QUESTIONS TO ANSWER:
**1)** Rewrite the passage about missionaries and the Free State starting with "Early missionaries faced" and going on through "of hungry cows.", substituting "cattle" for "cows".
**2)** In the passage about missionaries and the Free State, what had happened to the reed-and-grass chapel at the Bethany Mission Station?

STUDY TEXT:
☆ ☆ ☆ ☆ ☆

Early missionaries faced many problems. The work was a challenge of faith and hope pitted against divergent lifestyles, cultural disparities, differing etiquette and thought patterns as well as a variety of viewpoints. Language barriers, disinterest, wavering work ethic and a constantly fluctuating flock, did not help the situation. Yet the missionaries relied on the Lord and soldiered on despite sometimes having to resolve problems which, at times, were nothing short of hilarious. On a visit to the interior in August 1839, James Backhouse, stopped at the Bethany Mission Station where he found some of the missionaries busy building a brick chapel because the one which they had constructed from reeds and grass had been eaten a few days earlier by a herd of hungry cows.


At almost this same spot a British soldier wrote to his father on May 26, 1900, mentioning that the Free State climate was a challenge. He said it the quick changes from searing heat to extreme cold were trying. “It is awfully cold here now. We have not seen the sun for five minutes in 30 hours. When I am working, I am compelled to wear a flannel shirt, pajama jacket and woolen sweater under my tunic. Now I am writing with my great coat on and am still somewhat chilly. On freezing nights, one needs at least five thick blankets to keep warm, but there is an advantage – the cold kills the flies and in this country they are a perfect pest.”

☆ ☆ ☆ ☆ ☆

DATASET CONTENT:

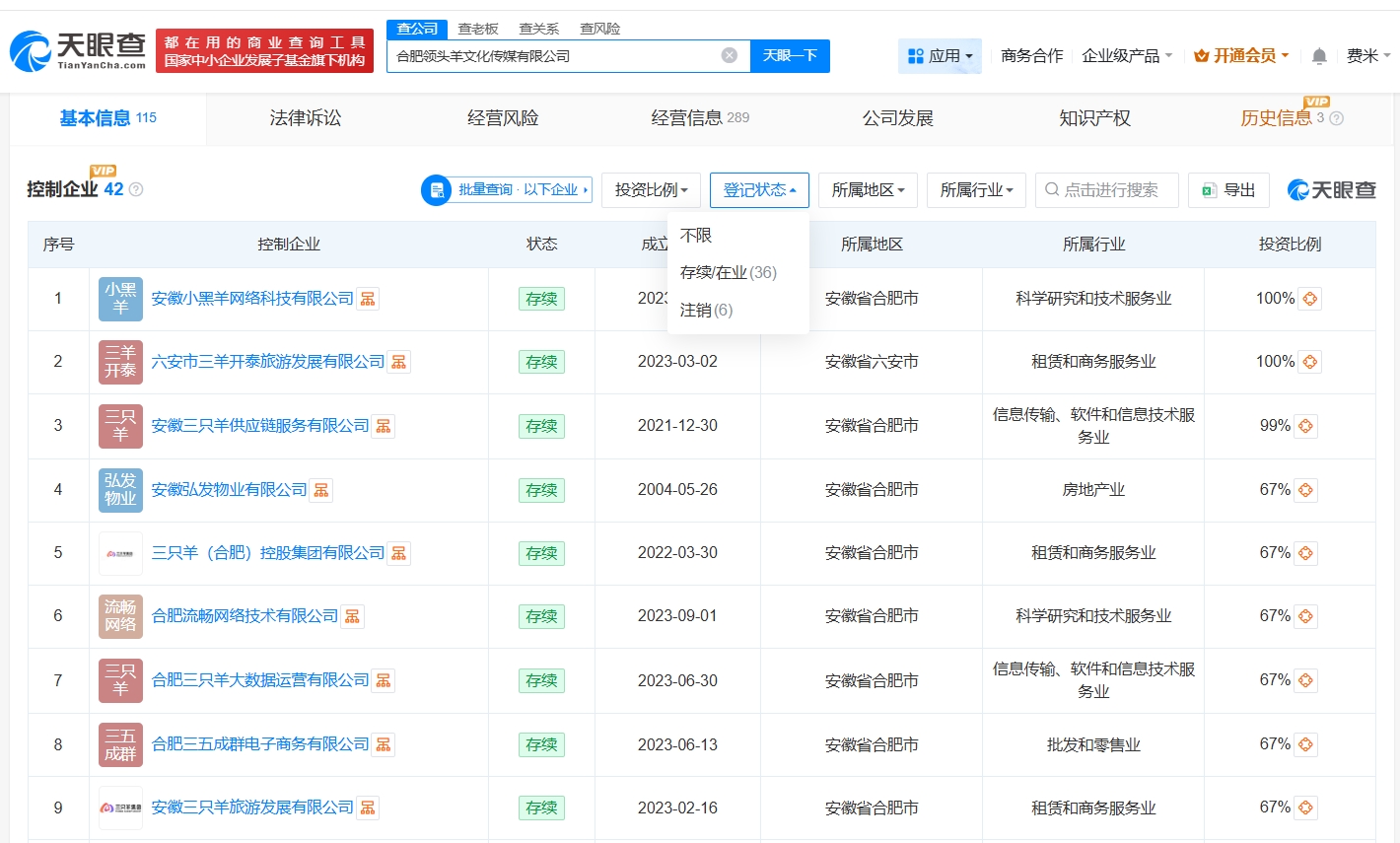Image resolution: width=1400 pixels, height=843 pixels.
Task: Open the 应用 dropdown
Action: pos(940,56)
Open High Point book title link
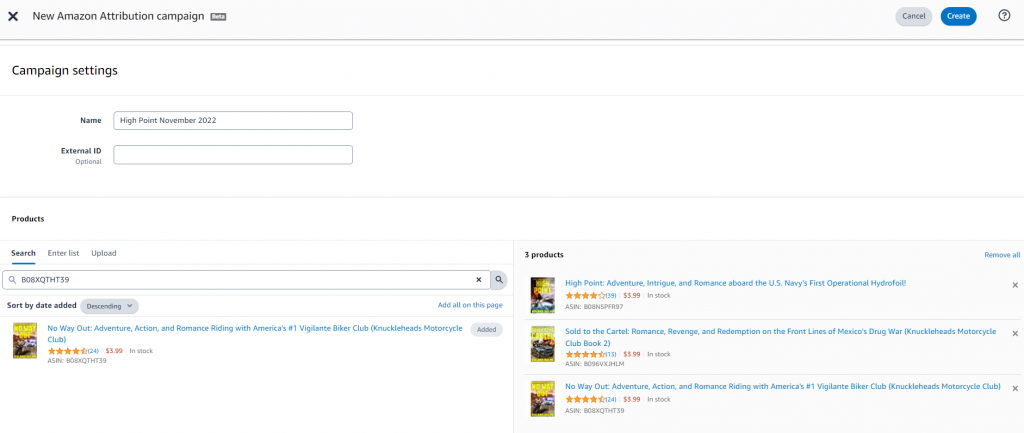The image size is (1024, 433). 735,283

☆ ☆ ☆ ☆ ☆

RESPONSE LIST:
**1)**
Early missionaries faced many problems. The work was a challenge of faith and hope pitted against divergent lifestyles, cultural disparities, differing etiquette and thought patterns as well as a variety of viewpoints. Language barriers, disinterest, wavering work ethic and a constantly fluctuating flock, did not help the situation. Yet the missionaries relied on the Lord and soldiered on despite sometimes having to resolve problems which, at times, were nothing short of hilarious. On a visit to the interior in August 1839, James Backhouse, stopped at the Bethany Mission Station where he found some of the missionaries busy building a brick chapel because the one which they had constructed from reeds and grass had been eaten a few days earlier by a herd of hungry cattle.

**2)** A herd of hungry cows had eaten it a few days earlier.